SciTools/iris-grib

iris-grib choking on zero arrays

Opened this issue · 4 comments

Hi, we're having a problem with occasional failure loading the HRRR data because iris-grib removes the data when it's a zero-array and then claims it never existed in the first place:

bug.grib2.zip

import gribapi
bug_example_input = "bug.grib2"
with open(bug_example_input, 'rb') as f:
    message_id = gribapi.grib_new_from_file(f)
coded_values = gribapi.grib_get_double_array(message_id, "codedValues")
print("codedValues [type={}]: {}".format(type(coded_values), coded_values))

codedValues [type=<class 'numpy.ndarray'>]: [0. 0. 0. ... 0. 0. 0.]

^-- The data is there and valid, but all zeroes.

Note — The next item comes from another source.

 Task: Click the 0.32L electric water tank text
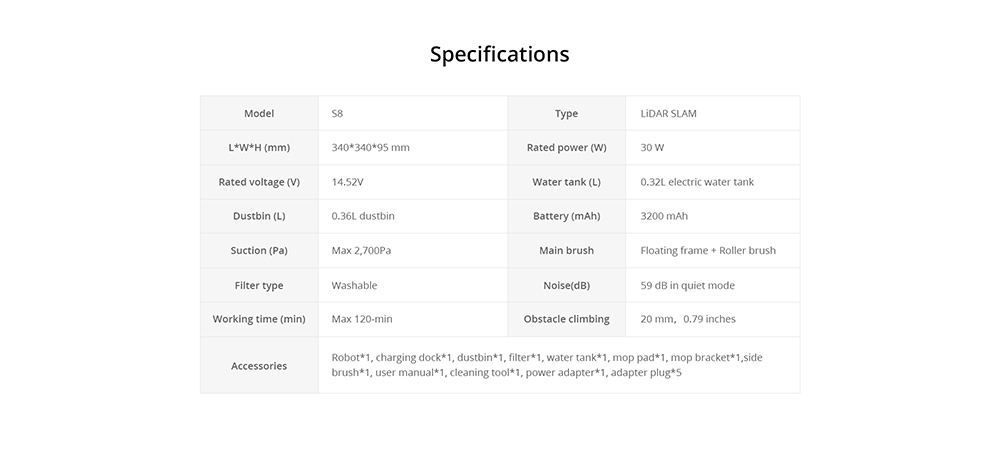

But iris-grib can't load it:

import iris_grib

cube = next(iris_grib.load_cubes(bug_example_input))
cube.data

<stacktrace removed for brevity> KeyError: "'codedValues' not defined in section 7"

You might wonder if the data's corrupt, that "codedValues" is present but not in section 7. I'll spare you the details but I confirmed that it was in fact in the right place. Unfortunately, there's an upstream call in iris_grib.message._RawGribMessage._get_message_keys to gribapi.grib_skip_computed(keys_itr), which removes the zero array, as demonstrated here:

def summarize_keys(message_id, skip=False):
    keys_itr = gribapi.grib_keys_iterator_new(message_id)
    keys = []
    if skip:
        gribapi.grib_skip_computed(keys_itr)
    while gribapi.grib_keys_iterator_next(keys_itr):
        key = gribapi.grib_keys_iterator_get_name(keys_itr)
        keys.append(key)   
    print("With skip {}, there are {} keys and it {} contain codedValues.".format(
        skip, len(keys), "does" if "codedValues" in keys else "does not"))
    gribapi.grib_keys_iterator_delete(keys_itr)

    
summarize_keys(message_id, skip=False)
summarize_keys(message_id, skip=True)

With skip False, there are 243 keys and it does contain codedValues.
With skip True, there are 96 keys and it does not contain codedValues.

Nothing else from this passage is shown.